YOUR GOAL ->
Show every line of the entries that contains the word "height", copying each line in full.

____ MATERIALS PROVIDED

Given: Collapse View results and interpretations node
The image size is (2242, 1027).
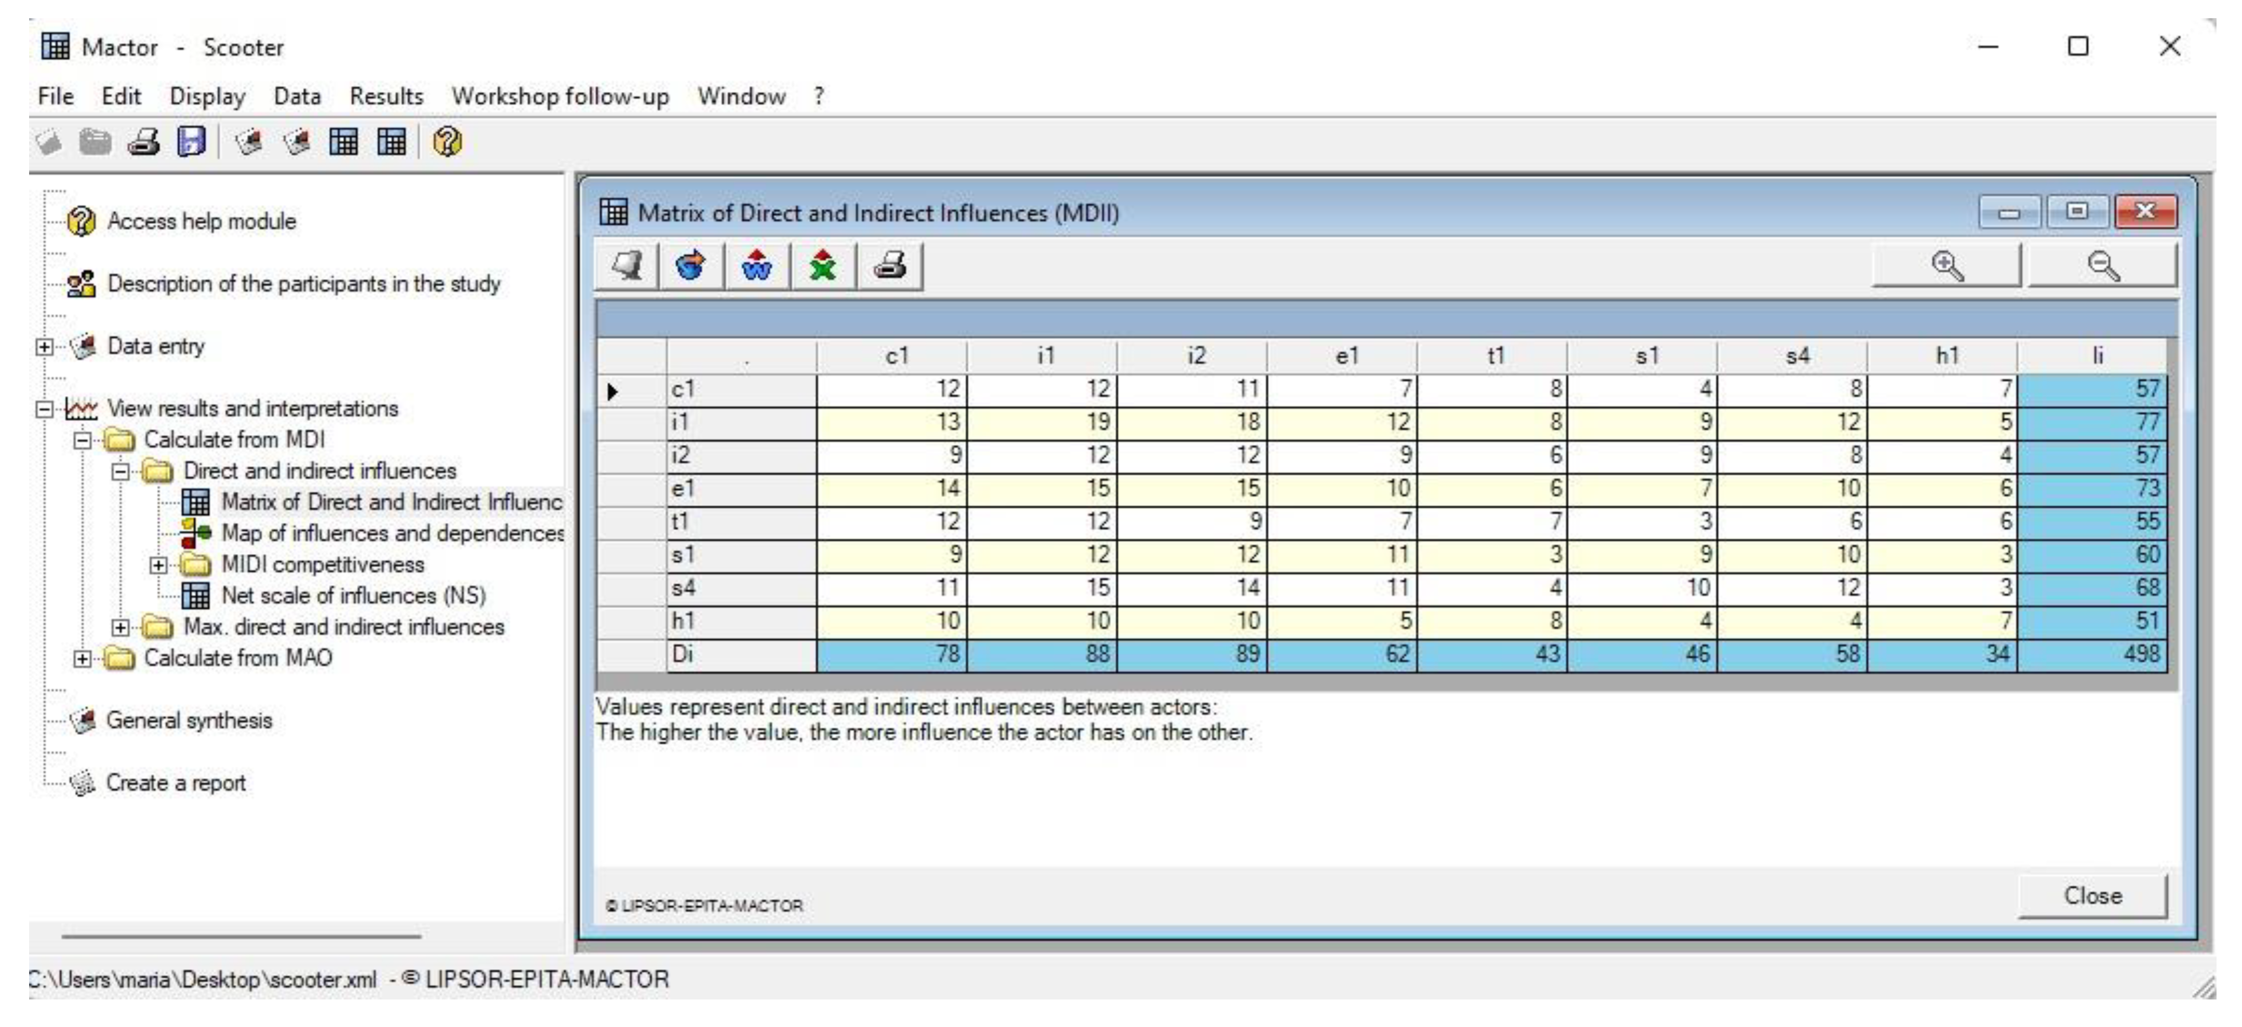Looking at the screenshot, I should click(x=44, y=408).
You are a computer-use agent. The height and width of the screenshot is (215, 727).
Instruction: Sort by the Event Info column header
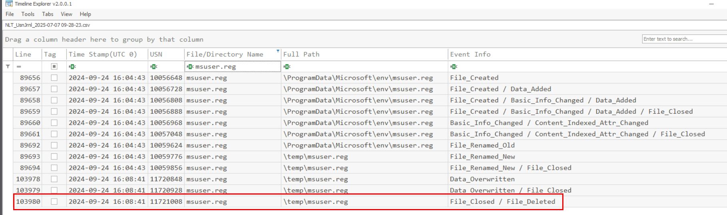pos(470,54)
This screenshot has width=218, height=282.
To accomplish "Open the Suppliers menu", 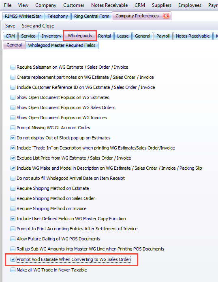I will tap(162, 5).
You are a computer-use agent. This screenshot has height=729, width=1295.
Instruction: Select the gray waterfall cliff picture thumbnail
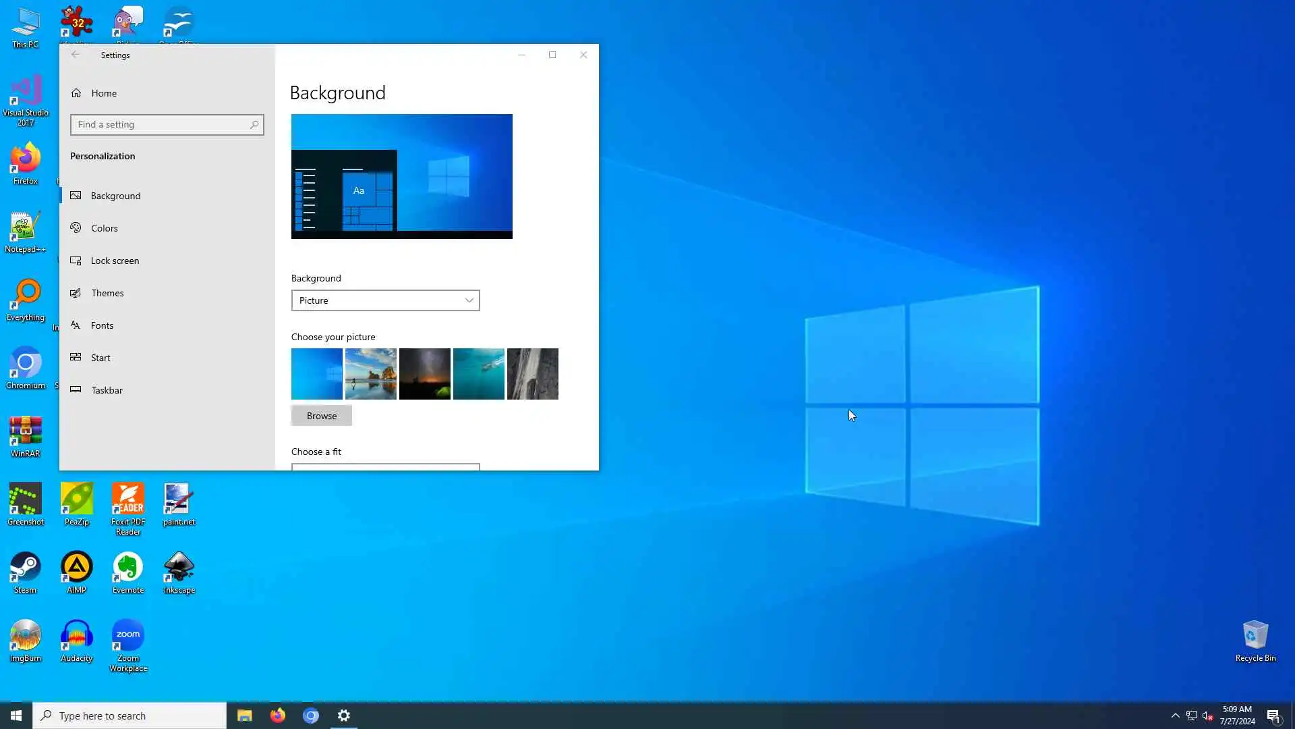coord(532,374)
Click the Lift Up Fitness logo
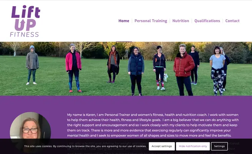252x154 pixels. point(25,21)
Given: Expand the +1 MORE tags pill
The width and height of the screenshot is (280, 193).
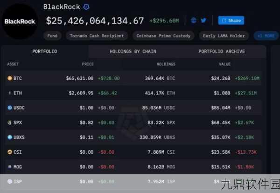Looking at the screenshot, I should 266,36.
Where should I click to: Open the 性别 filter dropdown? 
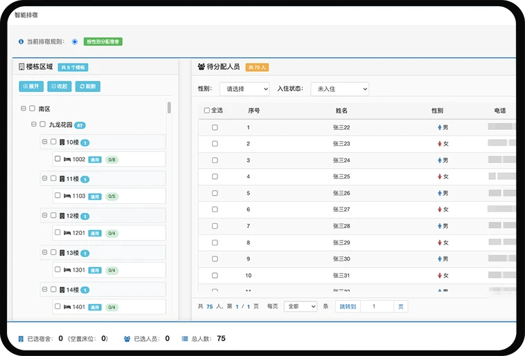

________

SOLVED PROBLEM ->
You are a computer-use agent. The height and width of the screenshot is (215, 727).
This screenshot has width=218, height=282.
You are a computer-use agent. This screenshot has height=729, width=1295.
The width and height of the screenshot is (280, 193).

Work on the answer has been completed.